Action item: Below are the entries; give again exactly the lines from the one mentioning "Garanti ve İade Koşulları (1217, 2114)" through the one mentioning "Svadba (14, 120)", inclusive.

BEGIN

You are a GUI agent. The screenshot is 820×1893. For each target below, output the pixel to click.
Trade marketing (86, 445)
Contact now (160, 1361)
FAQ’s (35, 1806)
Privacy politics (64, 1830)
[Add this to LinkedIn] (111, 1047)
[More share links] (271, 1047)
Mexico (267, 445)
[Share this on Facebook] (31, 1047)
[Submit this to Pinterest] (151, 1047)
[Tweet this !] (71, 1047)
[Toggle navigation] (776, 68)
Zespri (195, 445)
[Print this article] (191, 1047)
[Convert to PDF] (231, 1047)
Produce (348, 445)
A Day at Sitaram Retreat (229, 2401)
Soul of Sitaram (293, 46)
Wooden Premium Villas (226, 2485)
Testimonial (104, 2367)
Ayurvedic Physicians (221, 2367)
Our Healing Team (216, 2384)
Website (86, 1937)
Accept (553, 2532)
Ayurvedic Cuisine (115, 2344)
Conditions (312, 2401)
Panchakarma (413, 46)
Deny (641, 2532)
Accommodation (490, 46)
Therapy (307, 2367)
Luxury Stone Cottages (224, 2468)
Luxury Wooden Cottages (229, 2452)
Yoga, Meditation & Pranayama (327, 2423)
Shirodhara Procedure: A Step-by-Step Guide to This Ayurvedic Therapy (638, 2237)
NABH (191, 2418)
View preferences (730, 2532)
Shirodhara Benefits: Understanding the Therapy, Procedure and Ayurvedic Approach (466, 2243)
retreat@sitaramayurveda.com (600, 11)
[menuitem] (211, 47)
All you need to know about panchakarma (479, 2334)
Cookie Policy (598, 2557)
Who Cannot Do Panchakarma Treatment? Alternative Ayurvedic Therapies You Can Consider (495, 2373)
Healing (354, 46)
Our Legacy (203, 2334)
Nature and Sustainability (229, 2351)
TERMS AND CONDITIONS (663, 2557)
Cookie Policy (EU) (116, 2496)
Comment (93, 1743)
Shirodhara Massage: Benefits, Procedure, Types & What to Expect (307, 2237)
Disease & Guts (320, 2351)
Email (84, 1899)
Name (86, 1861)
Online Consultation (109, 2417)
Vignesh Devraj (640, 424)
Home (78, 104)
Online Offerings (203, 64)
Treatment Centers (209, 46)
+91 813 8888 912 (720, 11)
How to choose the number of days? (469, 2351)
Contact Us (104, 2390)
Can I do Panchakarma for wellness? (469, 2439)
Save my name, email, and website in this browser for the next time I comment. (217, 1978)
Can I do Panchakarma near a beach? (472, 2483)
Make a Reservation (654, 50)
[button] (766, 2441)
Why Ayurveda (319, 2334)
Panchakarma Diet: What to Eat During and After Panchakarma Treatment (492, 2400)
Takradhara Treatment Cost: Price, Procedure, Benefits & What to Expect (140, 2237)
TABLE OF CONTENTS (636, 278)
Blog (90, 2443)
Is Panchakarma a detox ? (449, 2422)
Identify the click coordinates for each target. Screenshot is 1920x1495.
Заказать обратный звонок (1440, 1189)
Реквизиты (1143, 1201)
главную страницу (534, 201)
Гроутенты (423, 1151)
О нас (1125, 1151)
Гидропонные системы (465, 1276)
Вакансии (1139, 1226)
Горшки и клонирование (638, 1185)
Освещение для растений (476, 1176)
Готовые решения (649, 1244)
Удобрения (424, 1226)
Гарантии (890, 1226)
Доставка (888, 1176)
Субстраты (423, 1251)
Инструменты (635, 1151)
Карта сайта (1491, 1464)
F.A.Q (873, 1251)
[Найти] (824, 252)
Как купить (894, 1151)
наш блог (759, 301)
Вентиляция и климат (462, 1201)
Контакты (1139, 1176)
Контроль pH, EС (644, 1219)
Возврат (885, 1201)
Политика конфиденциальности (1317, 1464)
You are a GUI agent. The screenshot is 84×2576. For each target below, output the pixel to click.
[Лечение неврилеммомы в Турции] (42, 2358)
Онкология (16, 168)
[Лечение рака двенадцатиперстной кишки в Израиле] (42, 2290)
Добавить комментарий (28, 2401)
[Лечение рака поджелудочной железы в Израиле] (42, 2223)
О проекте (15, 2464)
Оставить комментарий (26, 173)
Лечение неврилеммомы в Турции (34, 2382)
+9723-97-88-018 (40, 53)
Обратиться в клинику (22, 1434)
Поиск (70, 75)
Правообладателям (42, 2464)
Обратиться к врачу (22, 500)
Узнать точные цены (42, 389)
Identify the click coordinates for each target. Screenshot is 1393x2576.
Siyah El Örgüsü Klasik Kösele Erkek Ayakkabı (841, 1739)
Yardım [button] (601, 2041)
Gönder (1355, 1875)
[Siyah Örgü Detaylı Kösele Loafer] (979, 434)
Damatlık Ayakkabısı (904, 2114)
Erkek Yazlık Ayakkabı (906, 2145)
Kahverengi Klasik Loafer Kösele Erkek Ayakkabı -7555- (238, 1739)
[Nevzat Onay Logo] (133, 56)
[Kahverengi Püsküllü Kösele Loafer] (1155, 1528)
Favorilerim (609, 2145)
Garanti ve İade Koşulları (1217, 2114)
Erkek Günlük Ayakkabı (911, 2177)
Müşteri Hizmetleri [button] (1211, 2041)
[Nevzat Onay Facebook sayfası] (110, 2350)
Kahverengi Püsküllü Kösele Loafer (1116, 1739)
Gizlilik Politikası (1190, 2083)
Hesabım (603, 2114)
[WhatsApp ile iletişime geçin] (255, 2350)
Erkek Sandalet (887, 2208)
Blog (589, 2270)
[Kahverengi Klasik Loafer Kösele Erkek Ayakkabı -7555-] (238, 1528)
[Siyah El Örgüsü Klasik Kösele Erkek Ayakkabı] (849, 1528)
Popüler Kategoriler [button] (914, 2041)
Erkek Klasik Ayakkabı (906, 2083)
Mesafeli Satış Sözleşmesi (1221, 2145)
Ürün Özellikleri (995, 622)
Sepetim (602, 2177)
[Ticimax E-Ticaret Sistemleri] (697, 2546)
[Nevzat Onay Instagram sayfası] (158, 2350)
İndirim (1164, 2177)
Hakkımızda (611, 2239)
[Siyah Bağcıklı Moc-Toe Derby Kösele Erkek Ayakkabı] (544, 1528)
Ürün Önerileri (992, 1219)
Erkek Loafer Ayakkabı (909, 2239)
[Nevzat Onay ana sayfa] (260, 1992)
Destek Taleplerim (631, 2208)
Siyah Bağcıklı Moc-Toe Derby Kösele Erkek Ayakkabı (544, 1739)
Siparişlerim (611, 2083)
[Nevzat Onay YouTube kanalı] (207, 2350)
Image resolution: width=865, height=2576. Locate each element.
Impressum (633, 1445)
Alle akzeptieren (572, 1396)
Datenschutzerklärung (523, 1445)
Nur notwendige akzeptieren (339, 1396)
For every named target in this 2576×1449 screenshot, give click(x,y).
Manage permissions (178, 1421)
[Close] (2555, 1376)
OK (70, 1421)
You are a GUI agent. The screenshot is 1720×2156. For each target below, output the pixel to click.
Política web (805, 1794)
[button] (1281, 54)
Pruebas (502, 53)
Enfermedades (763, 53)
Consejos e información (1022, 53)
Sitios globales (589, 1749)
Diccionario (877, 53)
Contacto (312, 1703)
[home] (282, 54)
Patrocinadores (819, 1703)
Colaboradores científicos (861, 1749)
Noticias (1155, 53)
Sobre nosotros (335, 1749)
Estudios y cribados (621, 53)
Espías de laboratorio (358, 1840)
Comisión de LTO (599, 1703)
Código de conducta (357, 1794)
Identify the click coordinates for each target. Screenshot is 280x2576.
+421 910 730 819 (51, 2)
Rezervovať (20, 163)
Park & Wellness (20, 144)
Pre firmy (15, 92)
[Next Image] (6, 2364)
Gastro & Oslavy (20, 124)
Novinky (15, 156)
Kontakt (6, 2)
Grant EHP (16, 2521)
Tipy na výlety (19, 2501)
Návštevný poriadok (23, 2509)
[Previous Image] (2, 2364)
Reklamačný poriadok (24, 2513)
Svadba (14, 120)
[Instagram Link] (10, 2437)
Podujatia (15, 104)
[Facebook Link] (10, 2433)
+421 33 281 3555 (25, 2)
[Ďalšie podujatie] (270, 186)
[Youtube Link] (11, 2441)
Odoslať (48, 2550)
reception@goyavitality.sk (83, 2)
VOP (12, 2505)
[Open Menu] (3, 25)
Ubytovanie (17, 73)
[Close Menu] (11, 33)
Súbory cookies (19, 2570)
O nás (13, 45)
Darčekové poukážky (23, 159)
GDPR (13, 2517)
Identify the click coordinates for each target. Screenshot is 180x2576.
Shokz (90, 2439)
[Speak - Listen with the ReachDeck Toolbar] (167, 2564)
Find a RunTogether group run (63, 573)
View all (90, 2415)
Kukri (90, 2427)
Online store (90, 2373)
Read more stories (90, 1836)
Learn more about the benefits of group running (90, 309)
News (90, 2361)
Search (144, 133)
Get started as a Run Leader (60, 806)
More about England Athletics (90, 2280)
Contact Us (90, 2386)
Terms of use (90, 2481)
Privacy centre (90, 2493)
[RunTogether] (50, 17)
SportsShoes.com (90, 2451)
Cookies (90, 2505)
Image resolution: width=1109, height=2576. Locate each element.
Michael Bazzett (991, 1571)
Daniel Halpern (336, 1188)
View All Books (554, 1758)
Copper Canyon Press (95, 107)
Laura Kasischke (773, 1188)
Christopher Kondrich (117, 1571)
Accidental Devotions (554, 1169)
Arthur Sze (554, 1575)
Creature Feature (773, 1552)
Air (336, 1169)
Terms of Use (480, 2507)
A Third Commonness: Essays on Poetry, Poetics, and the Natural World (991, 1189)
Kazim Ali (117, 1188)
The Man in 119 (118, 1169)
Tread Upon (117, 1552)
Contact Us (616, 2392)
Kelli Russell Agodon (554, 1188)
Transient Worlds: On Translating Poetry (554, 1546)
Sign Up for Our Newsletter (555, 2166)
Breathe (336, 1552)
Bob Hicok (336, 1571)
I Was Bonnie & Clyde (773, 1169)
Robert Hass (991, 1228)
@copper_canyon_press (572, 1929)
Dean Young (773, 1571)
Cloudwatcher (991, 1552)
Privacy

END

Problem solution:
Garanti ve İade Koşulları (1217, 2114)
Erkek Günlük Ayakkabı (911, 2177)
Müşteri Hizmetleri [button] (1211, 2041)
[Nevzat Onay Facebook sayfası] (110, 2350)
Kahverengi Püsküllü Kösele Loafer (1116, 1739)
Gizlilik Politikası (1190, 2083)
Hesabım (603, 2114)
[WhatsApp ile iletişime geçin] (255, 2350)
Erkek Sandalet (887, 2208)
Blog (589, 2270)
[Kahverengi Klasik Loafer Kösele Erkek Ayakkabı -7555-] (238, 1528)
[Siyah El Örgüsü Klasik Kösele Erkek Ayakkabı] (849, 1528)
Popüler Kategoriler [button] (914, 2041)
Erkek Klasik Ayakkabı (906, 2083)
Mesafeli Satış Sözleşmesi (1221, 2145)
Ürün Özellikleri (995, 622)
Sepetim (602, 2177)
[Ticimax E-Ticaret Sistemleri] (697, 2546)
[Nevzat Onay Instagram sayfası] (158, 2350)
İndirim (1164, 2177)
Hakkımızda (611, 2239)
[Siyah Bağcıklı Moc-Toe Derby Kösele Erkek Ayakkabı] (544, 1528)
Ürün Önerileri (992, 1219)
Erkek Loafer Ayakkabı (909, 2239)
[Nevzat Onay ana sayfa] (260, 1992)
Destek Taleplerim (631, 2208)
Siyah Bağcıklı Moc-Toe Derby Kösele Erkek Ayakkabı (544, 1739)
Siparişlerim (611, 2083)
[Nevzat Onay YouTube kanalı] (207, 2350)
Image resolution: width=865, height=2576. Locate each element.
Impressum (633, 1445)
Alle akzeptieren (572, 1396)
Datenschutzerklärung (523, 1445)
Nur notwendige akzeptieren (339, 1396)
For every named target in this 2576×1449 screenshot, give click(x,y).
Manage permissions (178, 1421)
[Close] (2555, 1376)
OK (70, 1421)
You are a GUI agent. The screenshot is 1720×2156. For each target below, output the pixel to click.
Política web (805, 1794)
[button] (1281, 54)
Pruebas (502, 53)
Enfermedades (763, 53)
Consejos e información (1022, 53)
Sitios globales (589, 1749)
Diccionario (877, 53)
Contacto (312, 1703)
[home] (282, 54)
Patrocinadores (819, 1703)
Colaboradores científicos (861, 1749)
Noticias (1155, 53)
Sobre nosotros (335, 1749)
Estudios y cribados (621, 53)
Espías de laboratorio (358, 1840)
Comisión de LTO (599, 1703)
Código de conducta (357, 1794)
Identify the click coordinates for each target. Screenshot is 280x2576.
+421 910 730 819 (51, 2)
Rezervovať (20, 163)
Park & Wellness (20, 144)
Pre firmy (15, 92)
[Next Image] (6, 2364)
Gastro & Oslavy (20, 124)
Novinky (15, 156)
Kontakt (6, 2)
Grant EHP (16, 2521)
Tipy na výlety (19, 2501)
Návštevný poriadok (23, 2509)
[Previous Image] (2, 2364)
Reklamačný poriadok (24, 2513)
Svadba (14, 120)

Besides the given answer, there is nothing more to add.